Information supplied:
◇ ◇ ◇ ◇

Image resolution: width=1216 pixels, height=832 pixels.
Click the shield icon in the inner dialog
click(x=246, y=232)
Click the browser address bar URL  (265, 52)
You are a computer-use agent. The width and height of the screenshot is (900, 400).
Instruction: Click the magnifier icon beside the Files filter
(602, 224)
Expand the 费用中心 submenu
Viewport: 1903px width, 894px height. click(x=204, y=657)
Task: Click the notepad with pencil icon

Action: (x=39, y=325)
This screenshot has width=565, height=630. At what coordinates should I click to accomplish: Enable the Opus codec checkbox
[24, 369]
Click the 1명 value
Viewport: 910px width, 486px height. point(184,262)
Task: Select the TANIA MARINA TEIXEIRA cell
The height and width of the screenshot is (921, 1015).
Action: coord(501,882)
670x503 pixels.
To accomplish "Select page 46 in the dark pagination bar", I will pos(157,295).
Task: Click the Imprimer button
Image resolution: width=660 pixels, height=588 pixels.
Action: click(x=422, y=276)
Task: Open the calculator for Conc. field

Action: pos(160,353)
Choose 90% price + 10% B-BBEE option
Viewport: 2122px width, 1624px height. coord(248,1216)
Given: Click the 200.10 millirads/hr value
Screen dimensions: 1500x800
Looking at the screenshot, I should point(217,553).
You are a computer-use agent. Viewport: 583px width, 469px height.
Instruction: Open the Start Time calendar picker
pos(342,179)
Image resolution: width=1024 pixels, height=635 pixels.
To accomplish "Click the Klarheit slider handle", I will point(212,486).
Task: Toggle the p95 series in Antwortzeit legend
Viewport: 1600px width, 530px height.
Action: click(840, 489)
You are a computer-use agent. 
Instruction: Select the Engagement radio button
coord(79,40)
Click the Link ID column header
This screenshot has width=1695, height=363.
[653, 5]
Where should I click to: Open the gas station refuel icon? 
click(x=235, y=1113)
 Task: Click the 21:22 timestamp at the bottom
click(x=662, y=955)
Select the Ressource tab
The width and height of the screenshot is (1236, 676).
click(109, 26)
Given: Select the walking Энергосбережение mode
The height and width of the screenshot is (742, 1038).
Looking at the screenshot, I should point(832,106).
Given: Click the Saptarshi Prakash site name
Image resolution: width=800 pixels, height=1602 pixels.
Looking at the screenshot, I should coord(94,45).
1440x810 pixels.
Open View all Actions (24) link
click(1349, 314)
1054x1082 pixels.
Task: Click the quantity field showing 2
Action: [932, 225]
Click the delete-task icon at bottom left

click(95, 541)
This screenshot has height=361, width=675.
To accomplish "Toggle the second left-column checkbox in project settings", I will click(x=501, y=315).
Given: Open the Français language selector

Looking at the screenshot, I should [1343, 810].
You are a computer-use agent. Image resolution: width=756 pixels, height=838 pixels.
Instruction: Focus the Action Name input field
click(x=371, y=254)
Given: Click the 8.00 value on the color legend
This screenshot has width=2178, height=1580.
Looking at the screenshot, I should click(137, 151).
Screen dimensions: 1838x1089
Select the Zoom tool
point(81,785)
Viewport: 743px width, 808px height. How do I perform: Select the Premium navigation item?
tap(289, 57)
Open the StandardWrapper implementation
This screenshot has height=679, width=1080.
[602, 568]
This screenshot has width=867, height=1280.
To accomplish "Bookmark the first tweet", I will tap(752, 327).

◇ ◇ ◇ ◇

Work instructions:
Lay out the rows above as a two-column CSV with the headers input and output, starting at the first row and ending at the line containing "Action: (x=39, y=325)". Give one CSV line for each row, and put each field in quotes with its line breaks turned into spaces.

Solved exercise:
input,output
"Image resolution: width=1216 pixels, height=832 pixels. Click the shield icon in the inner dialog","click(x=246, y=232)"
"Click the browser address bar URL","(265, 52)"
"You are a computer-use agent. The width and height of the screenshot is (900, 400). Instruction: Click the magnifier icon beside the Files filter","(602, 224)"
"Expand the 费用中心 submenu","Viewport: 1903px width, 894px height. click(x=204, y=657)"
"Task: Click the notepad with pencil icon","Action: (x=39, y=325)"